Anaplastic astrocytoma (11%):

  • More anaplastic features are present.

Medulloblastoma

See the list below:

  • Grossly, it appears as a soft and friable mass. Area of necrosis and focal hemorrhage may be present.

  • Calcification is uncommon.

  • The tumor may infiltrate the brainstem and adjacent cerebellar structures in 30% of patients.

  • Dissemination through the subarachnoid space is common. Metastatic lesions are present in 50% of patients at autopsy.

  • The tumor appears highly cellular with round-to-oval cells.

  • Cytoplasm is scant, and hyperchromic nuclei are present.
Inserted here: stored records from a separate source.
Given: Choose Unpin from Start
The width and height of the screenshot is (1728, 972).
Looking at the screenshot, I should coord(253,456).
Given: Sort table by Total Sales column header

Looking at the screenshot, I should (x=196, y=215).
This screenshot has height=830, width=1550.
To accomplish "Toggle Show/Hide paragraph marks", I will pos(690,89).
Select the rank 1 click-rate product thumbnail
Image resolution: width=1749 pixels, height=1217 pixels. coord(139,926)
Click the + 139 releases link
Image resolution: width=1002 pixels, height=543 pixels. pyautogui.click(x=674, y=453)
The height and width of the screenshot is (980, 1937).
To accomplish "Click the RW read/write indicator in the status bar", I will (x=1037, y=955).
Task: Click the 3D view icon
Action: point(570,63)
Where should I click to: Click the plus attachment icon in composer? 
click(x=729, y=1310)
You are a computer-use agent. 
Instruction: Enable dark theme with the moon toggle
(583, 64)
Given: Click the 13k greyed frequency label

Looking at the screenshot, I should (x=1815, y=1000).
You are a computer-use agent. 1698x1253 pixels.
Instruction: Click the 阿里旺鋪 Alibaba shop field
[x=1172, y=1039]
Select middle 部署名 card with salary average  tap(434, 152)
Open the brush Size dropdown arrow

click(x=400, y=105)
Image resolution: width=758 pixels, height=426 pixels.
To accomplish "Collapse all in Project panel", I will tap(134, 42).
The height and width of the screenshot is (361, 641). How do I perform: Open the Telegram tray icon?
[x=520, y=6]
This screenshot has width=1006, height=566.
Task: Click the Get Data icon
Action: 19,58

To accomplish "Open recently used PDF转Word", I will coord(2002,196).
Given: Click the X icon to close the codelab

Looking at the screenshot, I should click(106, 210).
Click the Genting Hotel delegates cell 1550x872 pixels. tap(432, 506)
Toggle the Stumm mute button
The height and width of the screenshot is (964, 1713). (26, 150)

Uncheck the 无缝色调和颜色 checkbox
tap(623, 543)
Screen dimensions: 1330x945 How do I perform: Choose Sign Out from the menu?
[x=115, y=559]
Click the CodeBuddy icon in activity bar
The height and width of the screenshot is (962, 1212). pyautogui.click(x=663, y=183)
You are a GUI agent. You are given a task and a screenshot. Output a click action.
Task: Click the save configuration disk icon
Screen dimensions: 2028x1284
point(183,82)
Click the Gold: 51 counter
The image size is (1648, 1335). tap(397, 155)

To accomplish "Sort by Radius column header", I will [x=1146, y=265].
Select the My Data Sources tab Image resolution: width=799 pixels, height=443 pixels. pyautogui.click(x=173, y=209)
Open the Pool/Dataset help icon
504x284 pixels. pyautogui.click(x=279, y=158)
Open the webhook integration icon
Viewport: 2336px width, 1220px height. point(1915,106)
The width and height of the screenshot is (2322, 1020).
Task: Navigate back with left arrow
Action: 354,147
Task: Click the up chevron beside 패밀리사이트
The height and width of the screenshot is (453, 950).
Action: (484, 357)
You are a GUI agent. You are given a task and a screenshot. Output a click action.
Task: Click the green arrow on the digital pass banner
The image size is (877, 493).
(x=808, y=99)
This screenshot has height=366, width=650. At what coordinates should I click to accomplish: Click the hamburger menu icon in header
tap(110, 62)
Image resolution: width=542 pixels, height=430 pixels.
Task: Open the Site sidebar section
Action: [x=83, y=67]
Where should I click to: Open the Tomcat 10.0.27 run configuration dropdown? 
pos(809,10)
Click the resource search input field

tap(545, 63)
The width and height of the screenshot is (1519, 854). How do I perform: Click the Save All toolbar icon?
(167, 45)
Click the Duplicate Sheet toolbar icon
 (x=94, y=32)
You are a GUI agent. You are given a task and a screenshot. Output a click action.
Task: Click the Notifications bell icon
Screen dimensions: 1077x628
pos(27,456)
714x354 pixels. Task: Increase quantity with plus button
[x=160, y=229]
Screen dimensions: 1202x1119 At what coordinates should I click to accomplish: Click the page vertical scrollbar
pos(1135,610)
With hematoxylin and eosin staining, it appears as a blue tumor.

  • Homer-Wright rosettes and pseudorosettes are commonly present, suggesting neuronal differentiation.

Ependymomas (3 classic histologic features)

See the list below:

  • Uniform-appearing cells are arranged around a vessel, forming perivascular pseudorosettes.

  • A true ependymal rosette is present.

  • Cells contain blepharoplasts (basal bodies of cilia).

Ependymoblastoma (histologic features of malignancy)

See the list below:

  • Cytoplasmic and nuclear pleomorphisms are present.

  • Nuclear hyperchromatism occurs.

  • Excessive mitosis occurs.

  • Necrosis is present.

  • Cytoarchitectural disorganization is present.

Choroid plexus papilloma

See the list below:

  • Gross picture: It is a reddish mass with an irregular surface.

  • Microscopic picture: Cuboidal epithelial cells similar to the normal choroids plexus are present.

Hemangioblastoma

See the list below:

  • Macroscopic picture: Yellow to pink in color. The mural nodule is found touching the pial surface of the cerebellum. In 20% of cases, the dura is involved. The cystic wall and its contents may be yellow or white.

  • Microscopic picture: Benign cellular proliferation, with formation of vascular channels, occurs. Reticulin-rich stromal network and (fat-laden) cells are characteristic.